[Stored items]

============

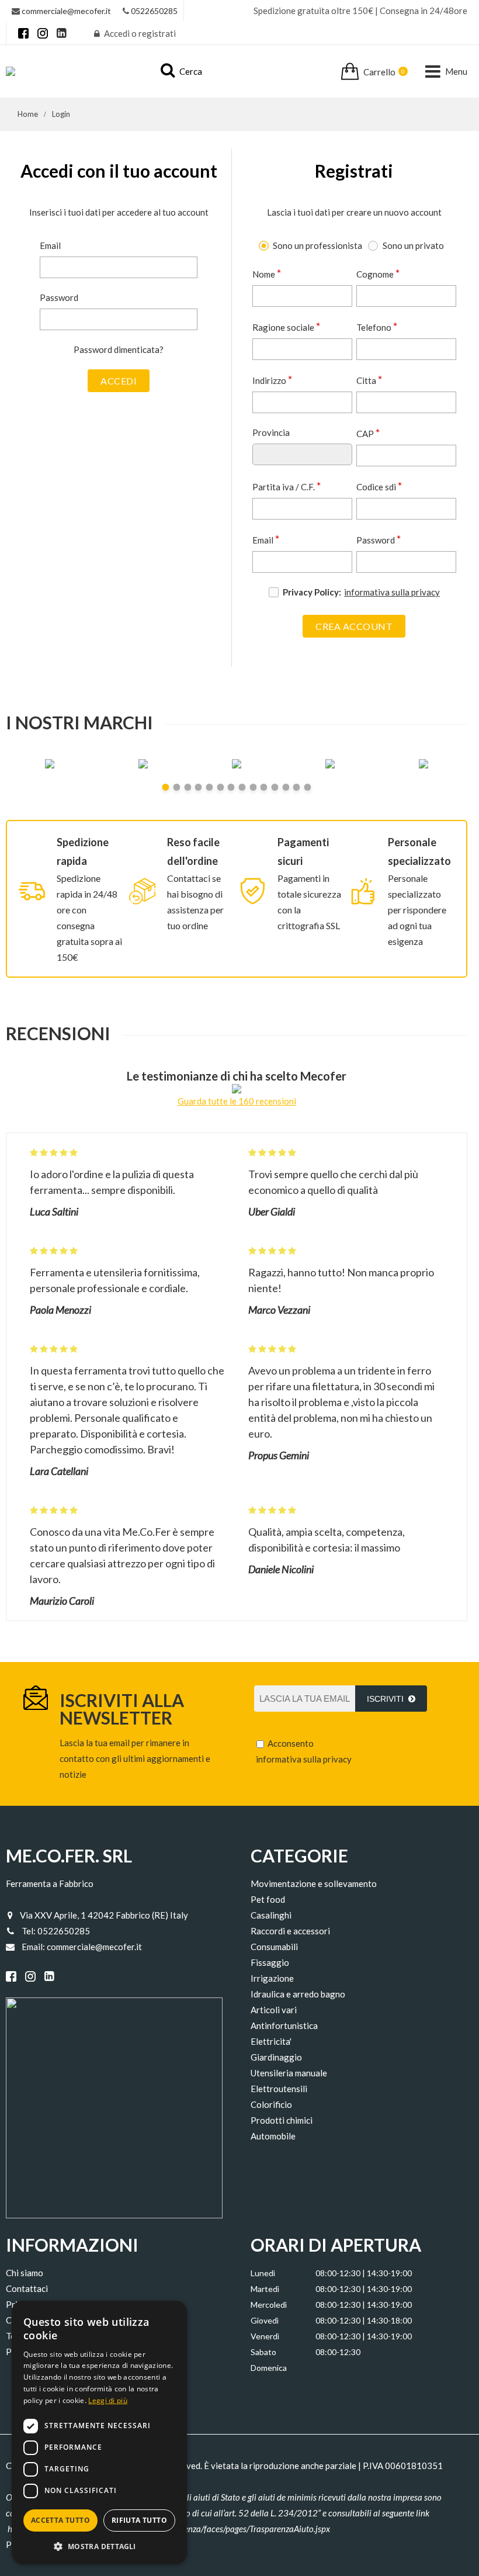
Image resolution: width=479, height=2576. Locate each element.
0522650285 (154, 11)
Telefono (377, 326)
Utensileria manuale (289, 2073)
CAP (368, 432)
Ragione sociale (286, 326)
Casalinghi (271, 1915)
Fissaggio (270, 1962)
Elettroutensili (279, 2088)
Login (61, 114)
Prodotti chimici (282, 2120)
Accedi (118, 380)
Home (28, 114)
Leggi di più (107, 2400)
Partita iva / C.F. (286, 486)
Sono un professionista (317, 245)
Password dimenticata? (119, 349)
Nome (267, 273)
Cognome (378, 273)
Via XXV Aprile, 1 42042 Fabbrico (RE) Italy (104, 1915)
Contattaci (27, 2288)
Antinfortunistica (284, 2025)
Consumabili (274, 1946)
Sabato (263, 2352)
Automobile (273, 2136)
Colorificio (271, 2104)
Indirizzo (272, 379)
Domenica (269, 2368)
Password (59, 297)
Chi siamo (24, 2272)
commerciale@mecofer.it (66, 11)
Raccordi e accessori (290, 1931)
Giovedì (265, 2320)
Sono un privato (413, 245)
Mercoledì (269, 2305)
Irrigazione (272, 1978)
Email (50, 245)
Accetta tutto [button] (60, 2520)
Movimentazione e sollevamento (314, 1883)
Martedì (265, 2289)
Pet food (268, 1899)
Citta (369, 379)
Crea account (354, 626)
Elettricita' (271, 2041)
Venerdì (265, 2336)
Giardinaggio (276, 2057)
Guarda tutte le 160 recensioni (237, 1101)
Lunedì (263, 2273)
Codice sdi (379, 486)
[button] (99, 2546)
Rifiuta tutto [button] (139, 2520)
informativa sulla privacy (392, 592)
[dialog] (99, 2432)
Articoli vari (274, 2009)
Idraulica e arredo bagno (298, 1994)
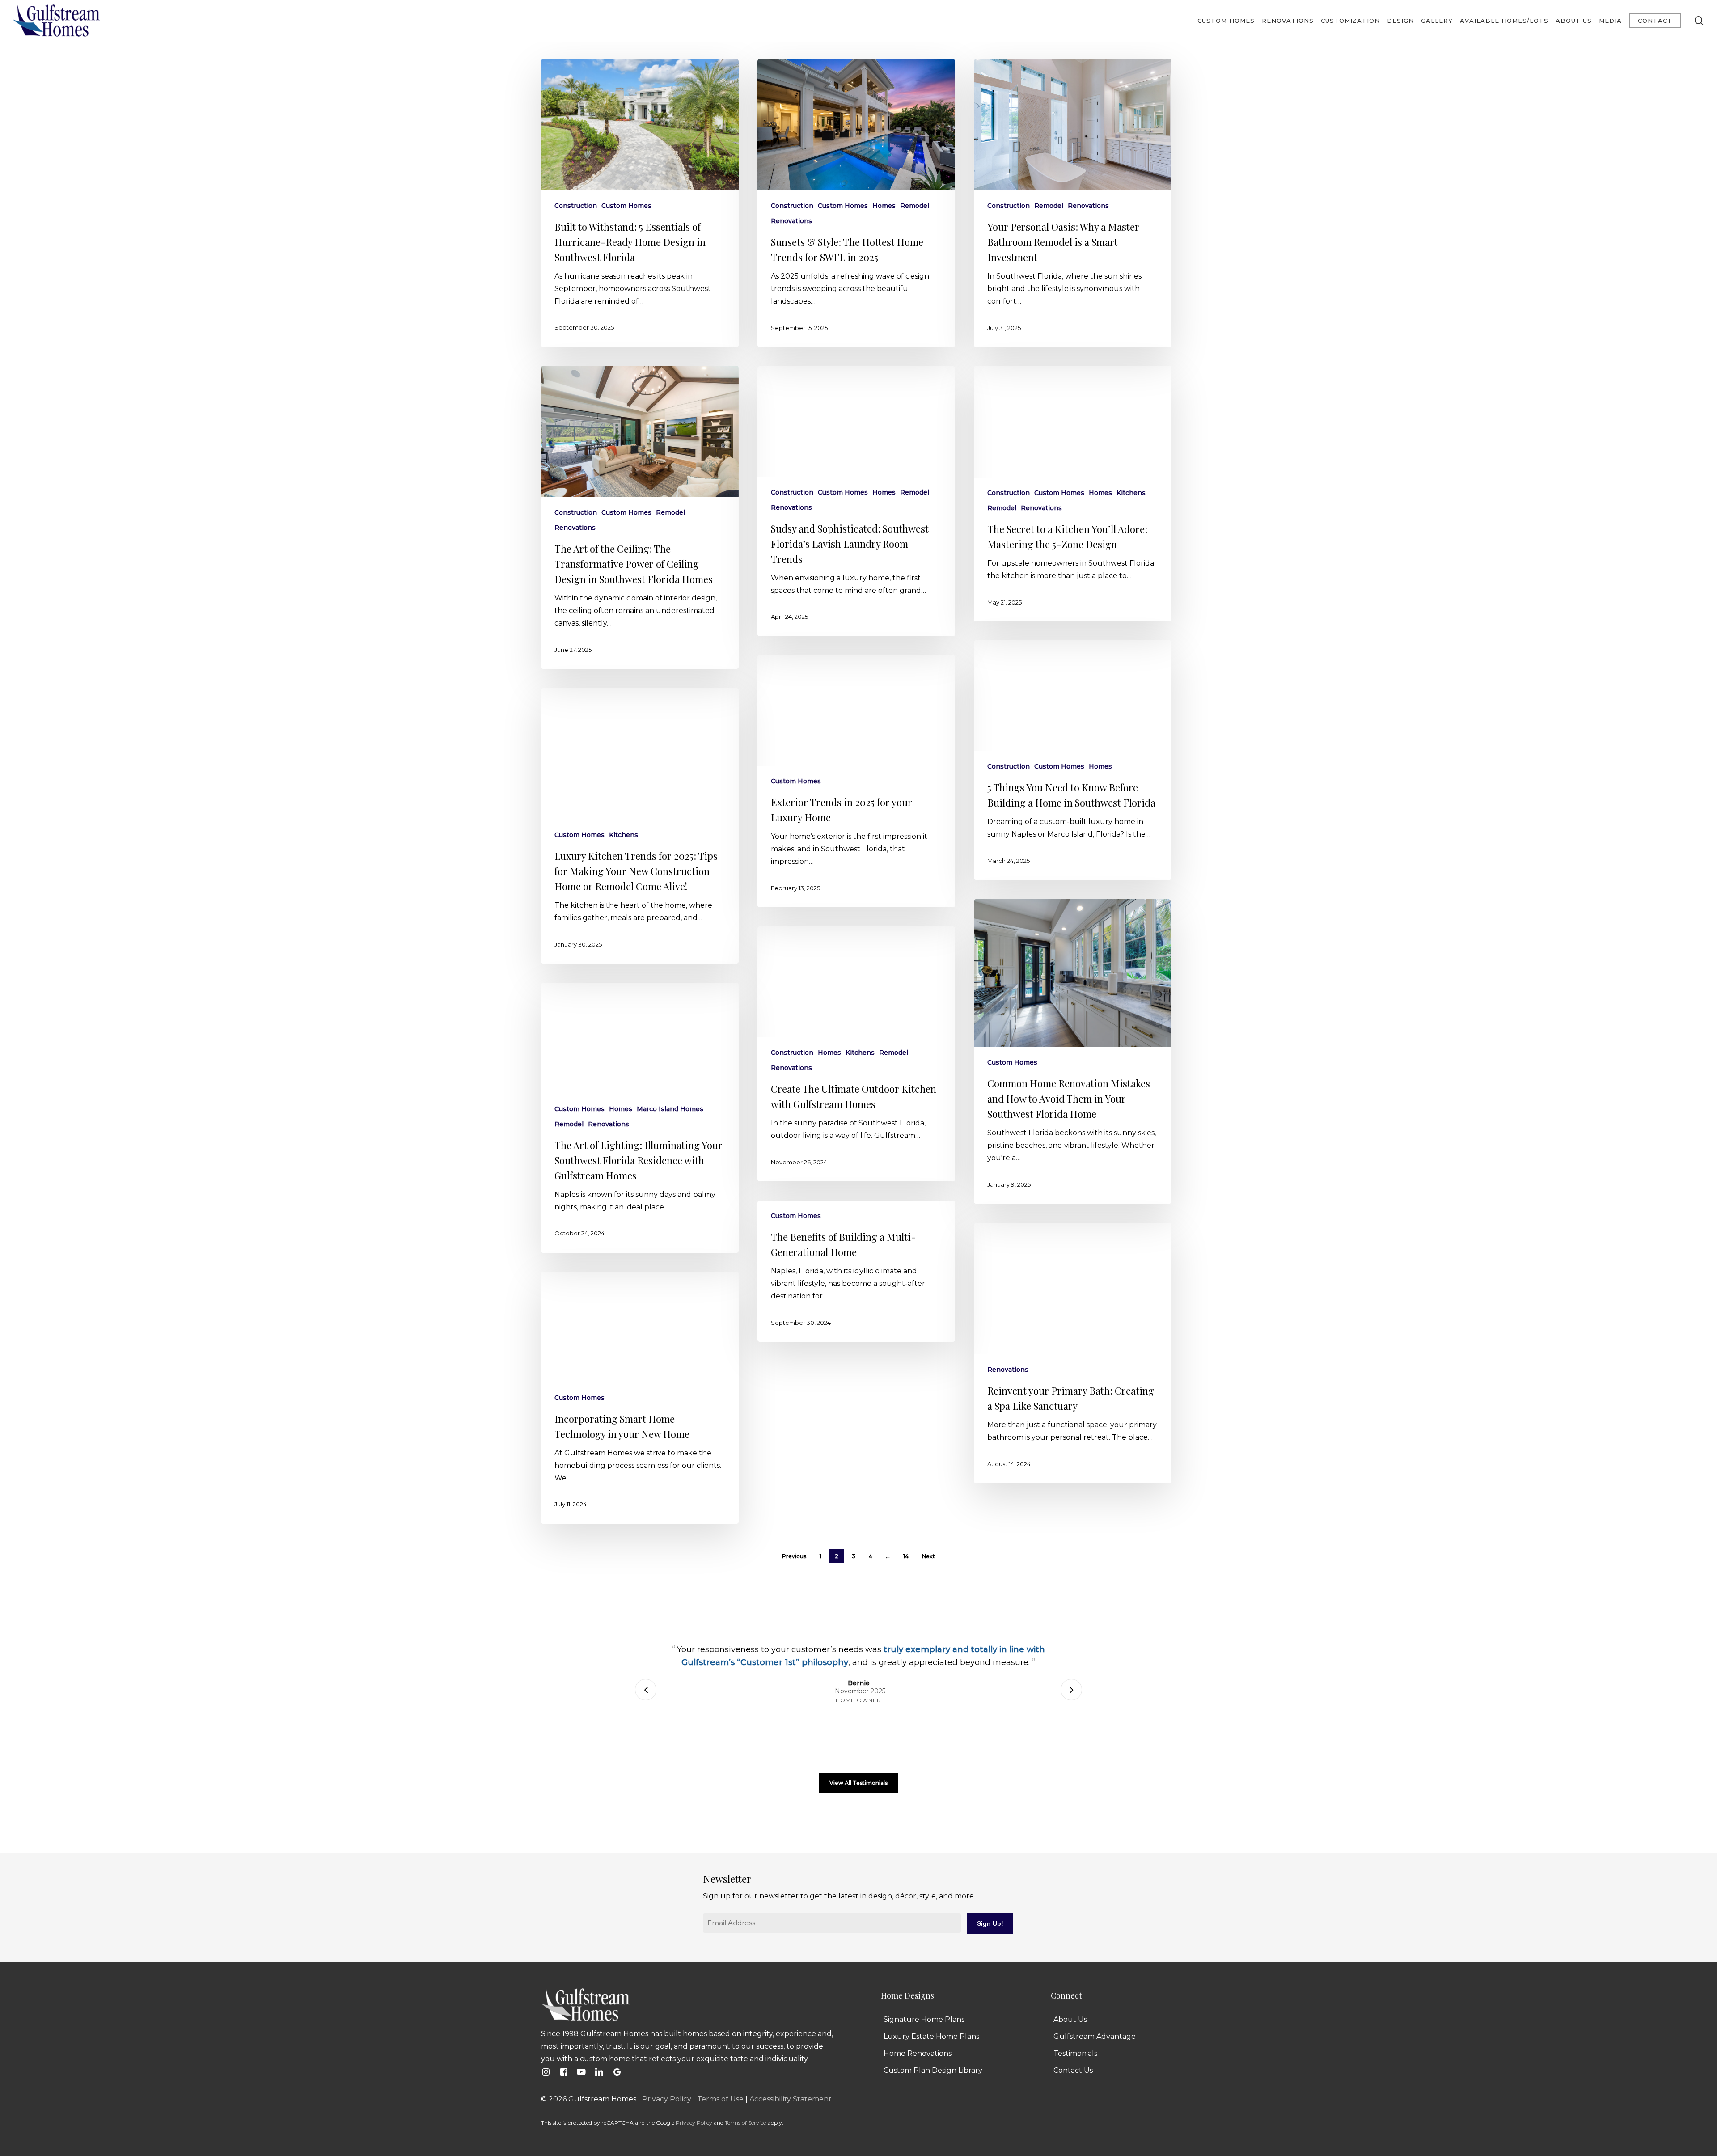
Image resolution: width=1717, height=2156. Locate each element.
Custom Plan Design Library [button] (933, 2070)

============

WORK ITEM:
Whenever the word "resolution" shows up in a line above, copy that line.

WORKED SOLUTION:
Image resolution: width=479, height=2576. Locate each element.
Image resolution: width=1717, height=2156. Locate each element.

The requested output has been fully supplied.